My bet is that OpenAI will make free ChatGPT work through ads.
It's a very open question whether the economics for ads work though. Ads aren't just an infinite money pit you can just reach into, they have a price ceiling you have to stay under before they stop making sense for the advertiser. And if some of the rumours about OpenAI's ad CPMs are true, the inventory is going to be massively expensive.
It makes sense for it to be expensive, mind. The unit cost of serving an LLM response is so much higher than the unit cost of serving a bunch of Instagram posts, or traditional search results or whatever.

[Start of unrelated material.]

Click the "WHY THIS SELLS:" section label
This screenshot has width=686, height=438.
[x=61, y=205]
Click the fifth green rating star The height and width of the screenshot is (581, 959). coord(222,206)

But price too highly, most advertisers won't be able to justify them. Why spend $60 for what you can buy from Meta for $6? It's a brave media buyer who runs with that as a long term strategy. But if you don't price highly, you're just offsetting some of the losses. The whole reason Google, Meta et all's ad networks exploded what because they cost less to get reach than traditional media did before, which opened them up to a bazillion small businesses who otherwise didn't have the capital to get off the ground through traditional media. ChatGPT's will cost more than what's available now. Massively more. There's not a lot of history of that working out!

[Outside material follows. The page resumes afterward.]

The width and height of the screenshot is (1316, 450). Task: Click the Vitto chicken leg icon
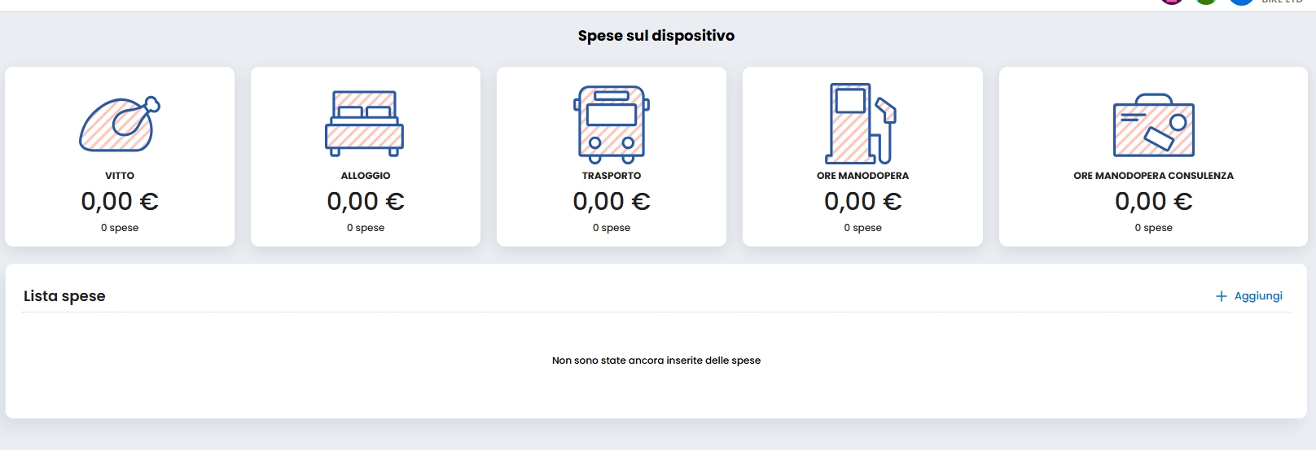(120, 125)
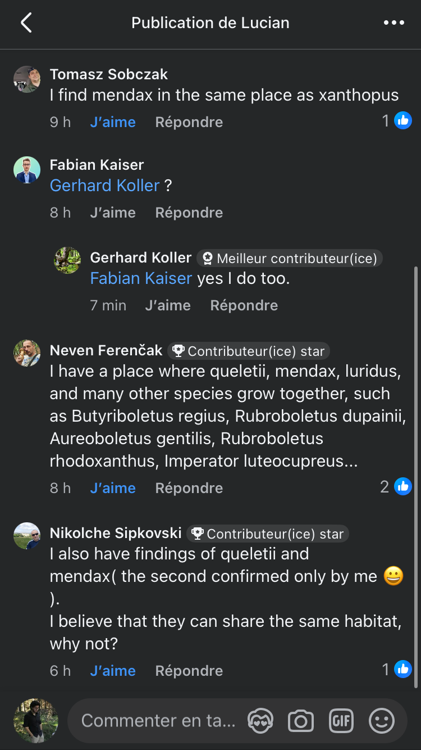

They'll get some buyers for a little while, the $60 vs $6 equation balances out if the ads are 10x more effective, and companies will throw a bit of money into campaigns to get a feel for how well they perform.
(Google is in a different position, they make basically near infinite margin on other ad types and can lump budgets in together to get still-attractive blended CPMs. It's a hit, but it's worth taking to protect their wider network, just like they did for years when Youtube wasn't remotely profitable.)

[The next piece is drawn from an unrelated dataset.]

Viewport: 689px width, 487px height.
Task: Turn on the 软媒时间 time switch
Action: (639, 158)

The window has basically closed for them for the time being. The business math just isn’t there.
The best option at this point is kick the can down the road and hope market sentiment improves next year. Not much signal that it will, and quite a lot of signal the sentiment only declines, but pumping the brakes is the least worst option on the table.
The math doesn’t help Anthropic either but the market views these two companies very differently at the moment. Anthropic is seen as having momentum. Open AI is seen as having likely peaked. That makes a huge difference when pitching an IPO.
What do you mean? I promise I'm not being facetious or satirical. I'm just too simple and conservative of an investor to understand this comment. (for example: Is the price-to-earnings ratio too high? I probably wouldn't want to invest in the business.)
They are losing too much money. With open source options that are always close to frontier performance it will always be hard for them reduce training costs and charge premium rates.
I doubt that anyone at OpenAI would let their payday decrease. If anything, they got assurances that everyone would keep the bubble going until 2028 no matter what.
AI exits in America probably have a political cliff approaching fast as populist backlash will hit them, or perhaps they see political winds favorable to regulatory capture in the future and are waiting for that?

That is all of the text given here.